Even before seeing High Fidelity, I have always hated the "Top Five/Ten/Fifty/100" list. My musical preferences change as often as my socks, and what fits the mood for today may be totally out of whack tomorrow. For some reason, tho, I recently filled out a Top Ten Albums survey on Facebook and received some interesting and encouraging feedback. This gave me the idea to keep a diary of what I'm currently diggin' in order to share my listening habits, inspire discussion, and perhaps turn folks on to some under-appreciated gems as well as occasionally embarrass myself by revealing a few guilty pleasures. So here goes!!
What better place to start than SUN SESSIONS by Elvis Presley? 1954, the birth of rock'n'roll! (Although if you dig back through the early 1950s and late 1940s you can hear plenty of what sounds to me like pure unadulterated rock'n'roll, but that is a whole 'nuther topic). I've never been a huge Elvis fan...these recordings, his first two RCA records, and his pre-Army singles are all the Elvis I need. Certainly, his mythic impact on youth culture and future sonic pioneers cannot be underestimated, but this can't be attributed to his song-writing or boundary-shattering creative achievements. He was simply the primary icon, the first "rock star", and others (Chuck Berry, Buddy Holly) would soon supply the artistic substance that would carry rock music to a level beyond mere "teen marketing phenomenon". (I can't help but wonder how much Elvis' plummeting artistic decline had to do with the Beatles brazen insistence on releasing original tunes, even when potential hit singles by outside writers were presented to them? In other words, did they equate following managerial/record label "standard procedure" as artistic suicide, preferring to go down in flames with their integrity intact than sell out to guaranteed but bland commercial success? Hmmm...future topic...).

########################################

» QUESTIONS TO ANSWER:
1. Reproduce the passage of the listening diary on Elvis Presley's Sun Sessions, starting with "Even before seeing" and going on through "So here goes!!".
2. Pick up the listening diary on Elvis Presley's Sun Sessions after its final sentence and keep writing it.

» INFORMATION SHOWN:
########################################

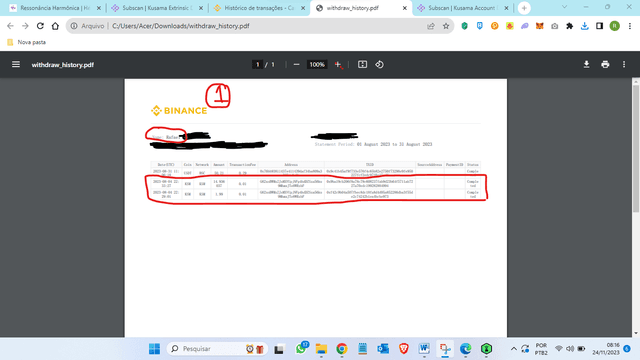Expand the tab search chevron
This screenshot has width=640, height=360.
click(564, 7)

########################################

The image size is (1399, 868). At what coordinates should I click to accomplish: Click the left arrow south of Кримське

########################################

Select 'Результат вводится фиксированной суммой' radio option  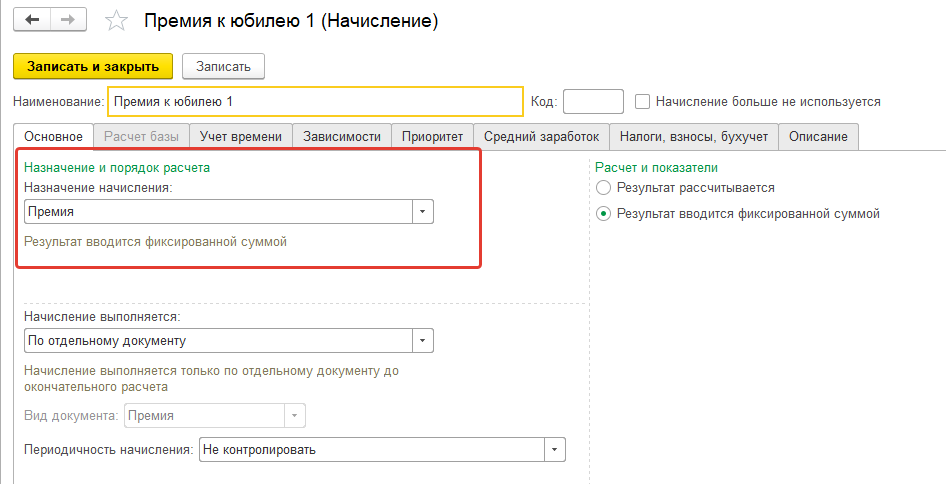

########################################

» ACTIVITY ANSWERS:
1.
Even before seeing High Fidelity, I have always hated the "Top Five/Ten/Fifty/100" list. My musical preferences change as often as my socks, and what fits the mood for today may be totally out of whack tomorrow. For some reason, tho, I recently filled out a Top Ten Albums survey on Facebook and received some interesting and encouraging feedback. This gave me the idea to keep a diary of what I'm currently diggin' in order to share my listening habits, inspire discussion, and perhaps turn folks on to some under-appreciated gems as well as occasionally embarrass myself by revealing a few guilty pleasures. So here goes!!

2.
So, what about these Sun Sessions? Cool songs, yes, drawn mainly from bluegrass or blues, but presented in a nervous, twitching, pulsating treatment that sounds like the singer has his fingers in a light socket, propelled by relentless backbeats and pumping rockabilly guitar. Is it country, or is it blues? Is it black, or white? Is it old, or new? It is both, and neither. Ambiguity in recorded form. Thus was rock'n'roll born, the ultimate music of synthesis and appropriation, taking a little of this and a little of that and mixing it up with plenty of volume and explosive energy. Elvis' vocals really shine, simultaneously smooth and exultant, but this is also the sound of the BAND: slappin' bass, train-beat drums, and most of all Scotty Moore's sublime guitar breaks, all processed through generous gobs of Sun's slap-echo. Somehow, Sam Phillips captures lightning in a bottle, using humble technology to harness pure energy and transfer it onto vinyl plastic...a full-blown performance leaps right out of your little bedroom radio speakers! And while Elvis would certainly go on to achieve absurd peaks of commercial success with movies and mansions and comebacks and Las Vegas purgatory (the man's CADILLAC went out on tour for him!), in my opinion he would never surpass the pure rockin' energy of these first few singles, singing bizarre hillbilly versions of "Milkcow Blues" and "That's All Right Mama". Teenagers in America went apeshit and began pumping millions into the economy, while across the sea kids like John Lennon, Keith Richards and Jimmy Page heard these recordings and decided to forgo proper educations and wise career choices...they wanted this man's job!